Rainer Thoma ist Mitglied des Ortsausschusses des Pfarrgemeinderates. Er erfuhr von Heimatforscher Helmut Amelung aus Overath vom Alter der Glocke.

  • Die Georgsglocke ist in in Nationalsozialismus der Einschmelzung nur knapp entgangen.
  • Bevor die Glocke 1942 abmontiert wurde, hielt der damalige Pfarrer eine ergreifende Rede.
  • Geläut und Rede ließ er auf eine Schallplatte pressen - es gibt noch ein Exemplar.
  • Sehen Sie hier das Video und lesen Sie, wie die einzige Schellack-Platte aufgetaucht ist.

Neunkirchen-Seelscheid –  Könnte die Georgsglocke Geschichten aus ihrem langen Dasein erzählen, es würde ein nicht enden wollendes Buch. Sie hat alle Epochen nach dem Mittelalter überstanden, hat Kriegen getrotzt, ist in der Nazizeit der Einschmelzung nur knapp entgangen, und sogar Martin Luther könnte sie persönlich läuten gehört haben.

Die Glocke, die in der katholischen Pfarrkirche in Seelscheid neben fünf weiteren hängt, ist 1519 gegossen worden und feiert damit in diesem Jahr ihr 500-jähriges Bestehen.

Zum Einschmelzen von den Nazis abgeholt

Die Glocke wurde von dem aus Overath stammenden Heinrich II von Overroid vermutlich in Seelscheid vor Ort gegossen (siehe „Bedeutendes Handwerkergeschlecht“). Sie hat einen Durchmesser von 108 Zentimetern und ein Gewicht von 775 Kilogramm.

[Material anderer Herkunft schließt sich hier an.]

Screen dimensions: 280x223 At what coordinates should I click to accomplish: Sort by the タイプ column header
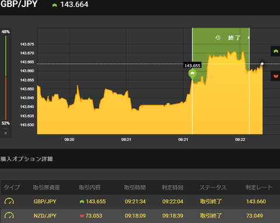[12, 187]
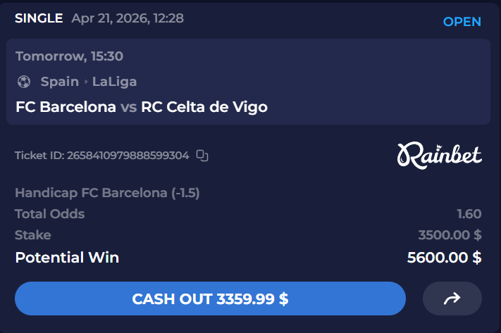Click the soccer ball sport icon

tap(24, 82)
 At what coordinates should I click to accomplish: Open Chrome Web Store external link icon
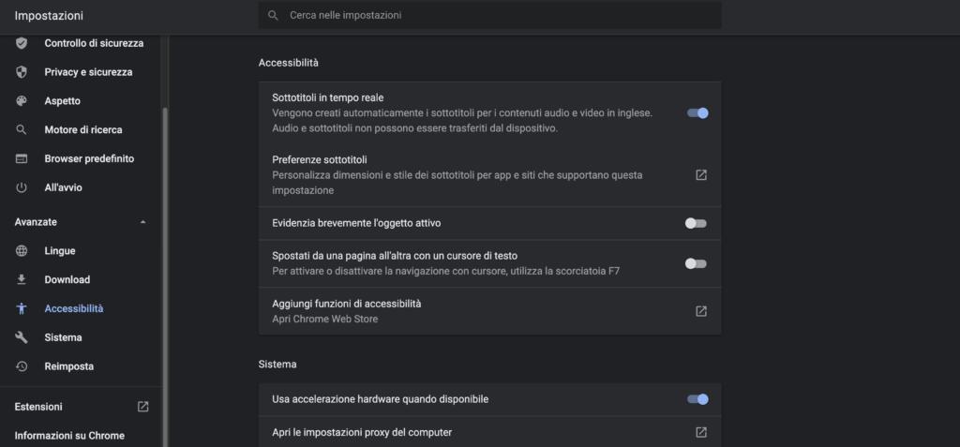(700, 311)
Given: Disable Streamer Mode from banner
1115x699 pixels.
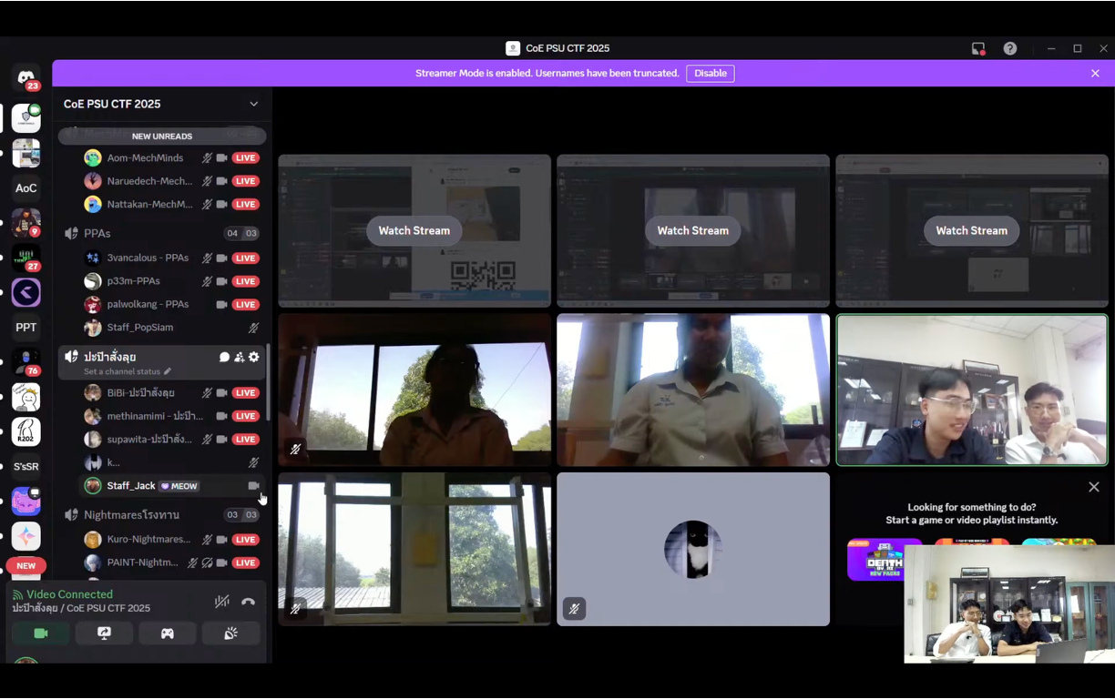Looking at the screenshot, I should point(710,73).
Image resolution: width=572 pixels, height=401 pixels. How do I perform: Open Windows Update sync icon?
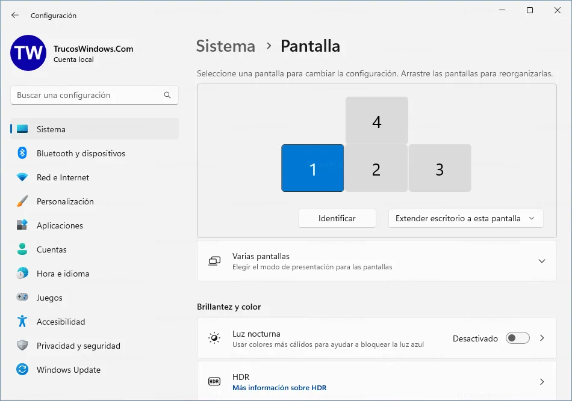click(x=22, y=369)
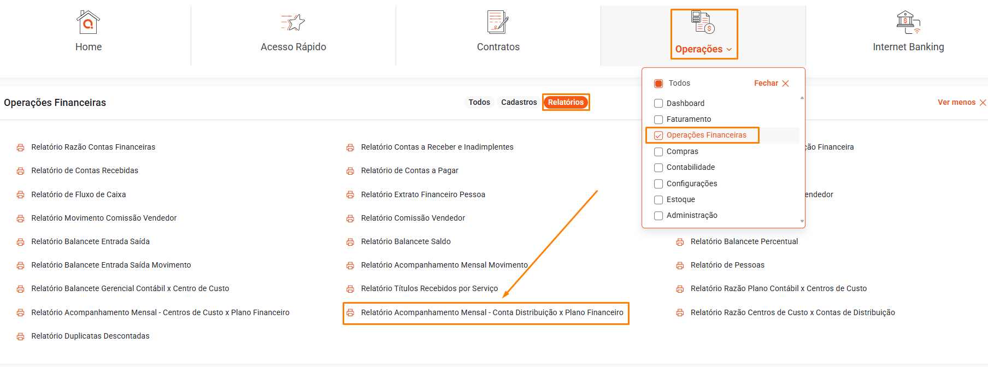Image resolution: width=988 pixels, height=367 pixels.
Task: Open Relatório Acompanhamento Mensal - Conta Distribuição x Plano Financeiro
Action: pyautogui.click(x=492, y=312)
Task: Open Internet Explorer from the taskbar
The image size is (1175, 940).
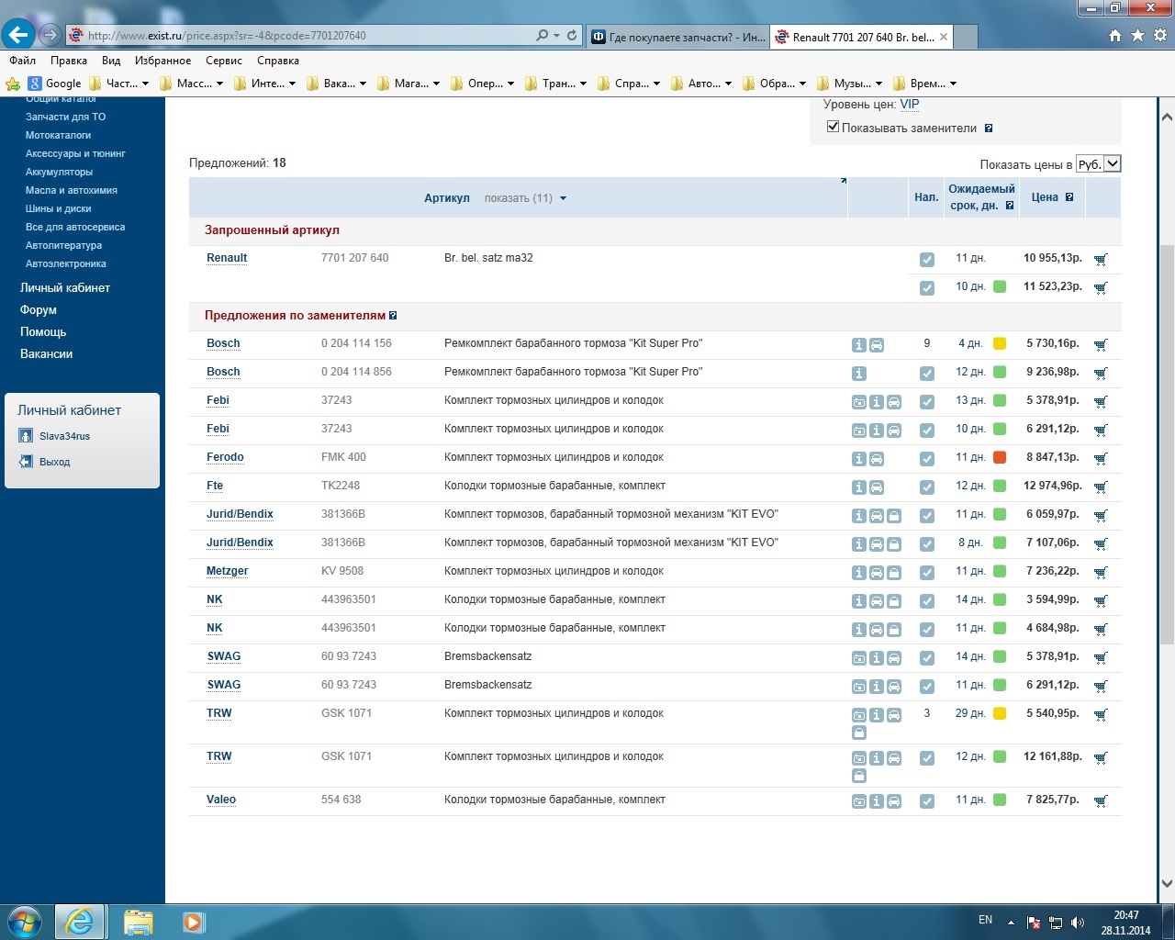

Der Text auf der Glocke lautet „Georgius Heischen ich – In Marien Ere Luiden ich – De Doden Beschrien Ich – Heinrich Overroid goss Mich – Anno Dom M V XIX“. Das heißt übersetzt: „Georgius heiße ich – in Maria Ehren läute ich – Den Toten läute ich – Heinrich Overroid hat mich gegossen.“

Pfarrer hoffte, das Glocke verschont bleiben würde

Es hätte nicht viel gefehlt, dann hätte ihr Dasein 1942 geendet. Der damalige Pfarrer Peter Simons musste schon 1940 den Meldebogen für Bronzeglocken der Kirchen ausfüllen. In Deutschland wurden in der Zeit des Nationalsozialismus 90.000 Glocken mit einem Gesamtgewicht von 27.750 Tonnen für Kriegszwecke eingeschmolzen.

Der Pfarrer hatte einfach das Gewicht um 100 Kilo höher angesetzt, in der Hoffnung, dass die Glocke verschont bliebe. Es nützte nichts. Bevor die Glocke 1942 abmontiert wurde, ließ Pfarrer Simons alle Glocken noch einmal läuten und hielt eine ergreifende fünfminütige Abschiedsrede. 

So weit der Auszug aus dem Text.